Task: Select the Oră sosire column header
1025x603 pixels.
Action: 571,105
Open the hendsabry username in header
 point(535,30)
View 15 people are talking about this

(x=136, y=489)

#####

--- PROBLEM REQUIREMENTS ---
Output the data above without altering a line.

--- OUTPUT OF THE TASK ---
Task: Select the Oră sosire column header
1025x603 pixels.
Action: 571,105
Open the hendsabry username in header
 point(535,30)
View 15 people are talking about this

(x=136, y=489)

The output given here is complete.